また、政府が旅行支援策のGo Toトラベルに代わる全国旅行支援を早ければ月内に開始する方向で調整に入ったと伝わったことから旅行関連株が買われました。エイチ・アイ・エス(9603)が3.9%高、オープンドア(3926)が一時10.0%高、エアトリ(6191)が一時3.9%高となったほか、JR東日本(9020)が4.2%高、JR東海(9022)も2.7%高となり、オープンドアとJR東日本は年初来高値を更新しています。さらに投資判断と目標株価の引き上げを受けて買われたのがカルビー(2229)やデンソー(6902)で、カルビーが4.4%高となり、デンソーも一時3.0%高となりました。

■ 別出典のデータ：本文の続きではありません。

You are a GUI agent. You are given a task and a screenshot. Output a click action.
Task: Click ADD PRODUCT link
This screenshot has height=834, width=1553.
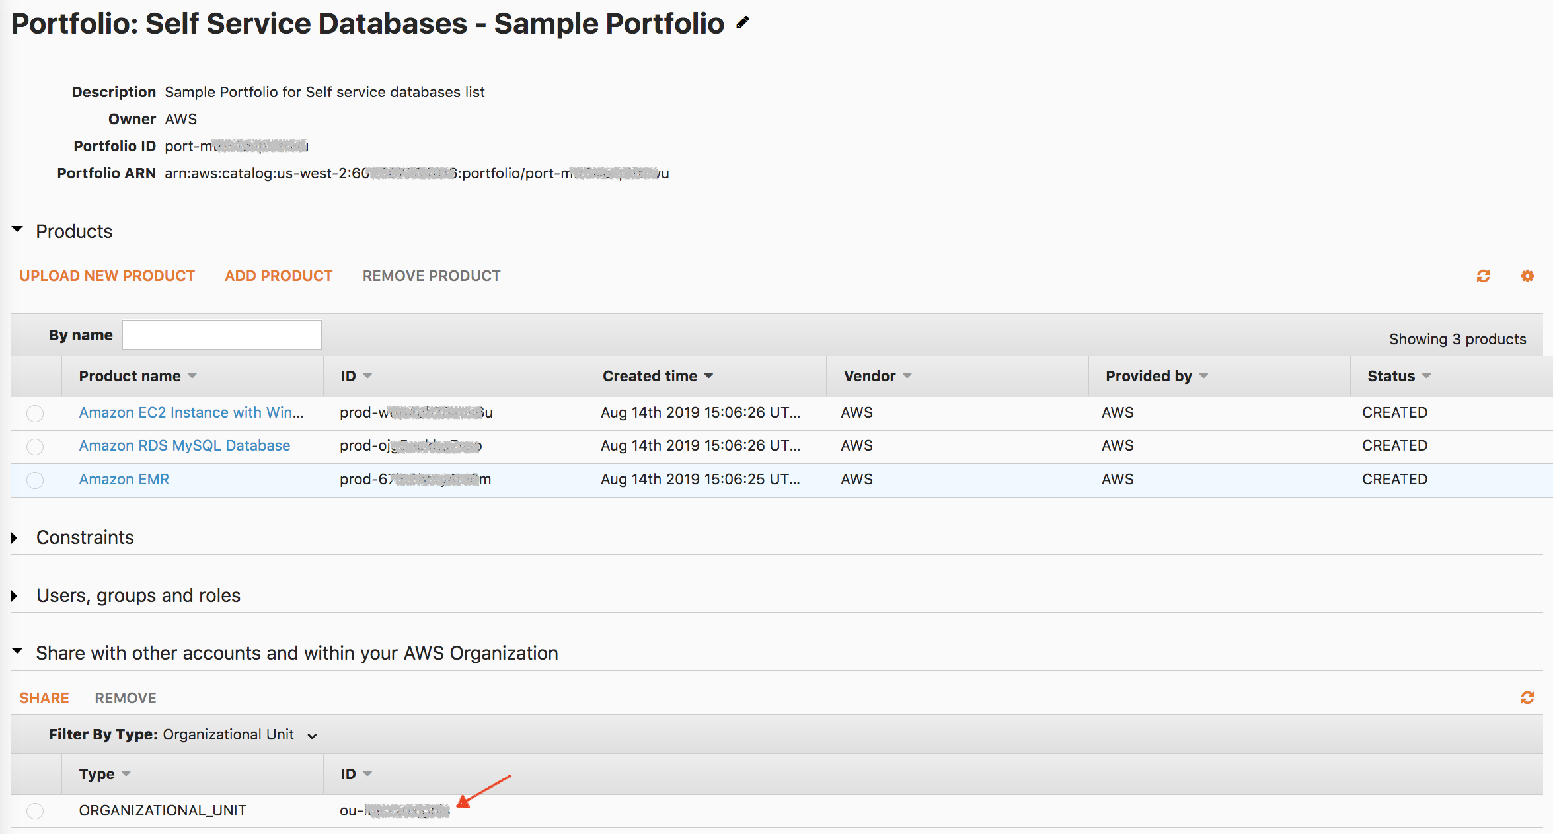coord(278,276)
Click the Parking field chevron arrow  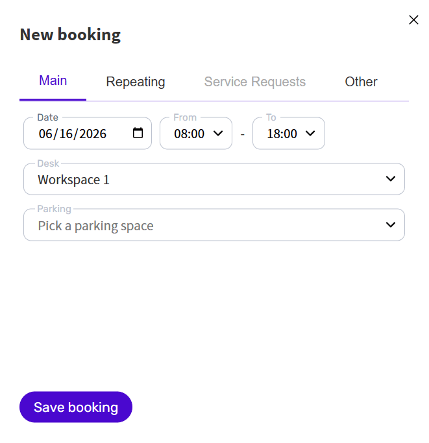(391, 225)
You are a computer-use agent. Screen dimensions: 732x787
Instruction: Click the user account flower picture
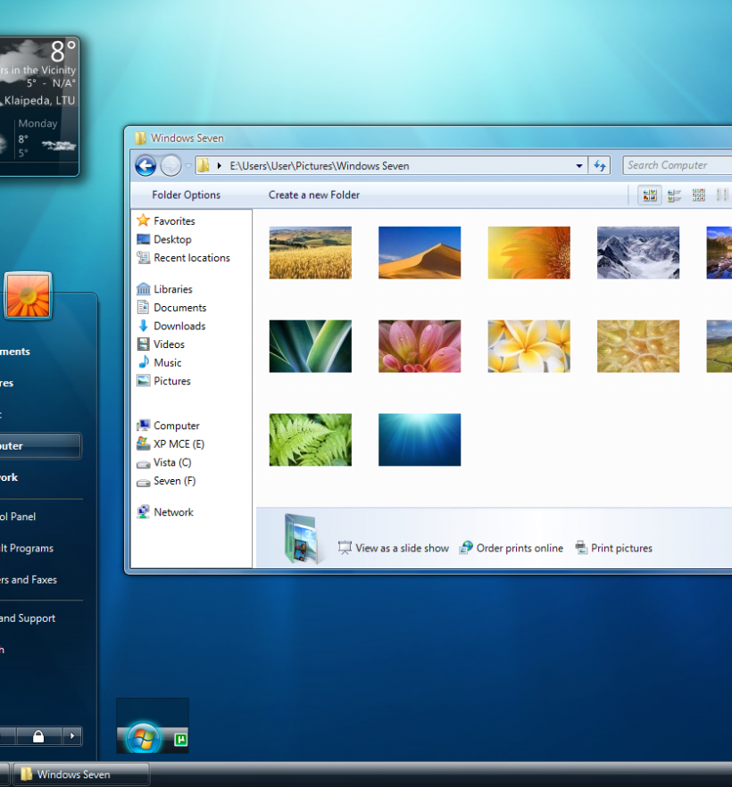(28, 296)
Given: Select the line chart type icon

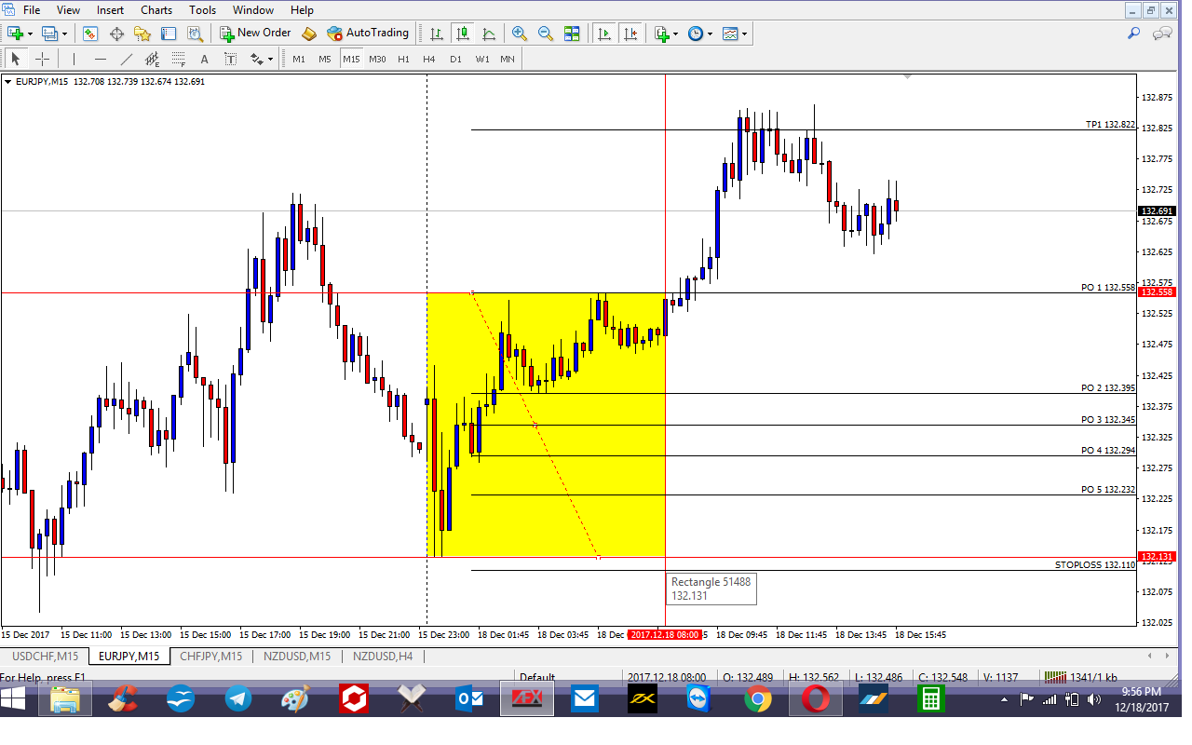Looking at the screenshot, I should pos(489,34).
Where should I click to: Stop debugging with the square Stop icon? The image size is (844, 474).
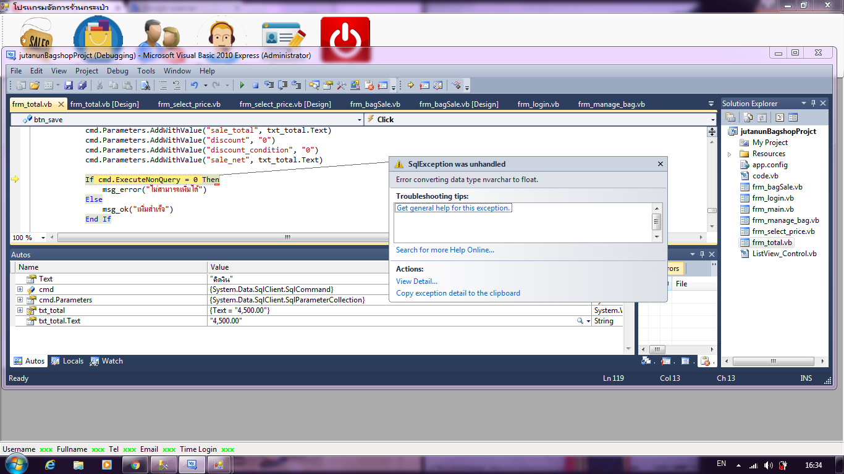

一方で工具通販大手のMonotaRO(3064)が3.6%安となりました。既存の製造業の顧客からの注文が増えたことなどで8月の売上高は前年同月比で19.9%増となりましたが、7月の21.5%増から伸びが鈍化したことで売りが優勢となりました。さらにホンダ(7267)が投資判断と目標株価の引き下げを受けて一時2.6%安となっています。

VIEW POINT: 明日への視点

本日の日経平均は72円高となりました。ハイテク株や景気敏感株を買い戻す動きが続き昨日の米国市場が続伸となったことで買いが優勢となりました。朝方に上げ幅を三桁に広げる場面もありましたが、昨日までの3日間で1,100円以上上げていたことや、8月の米消費者物価指数(CPI)の発表を控えていることもあり買い一巡後は伸び悩みました。その米CPIは日本時間の21時30分に発表となりますが、インフレがピークアウトしたことを示す内容になるとの期待もあることからマーケットの反応が注目されます。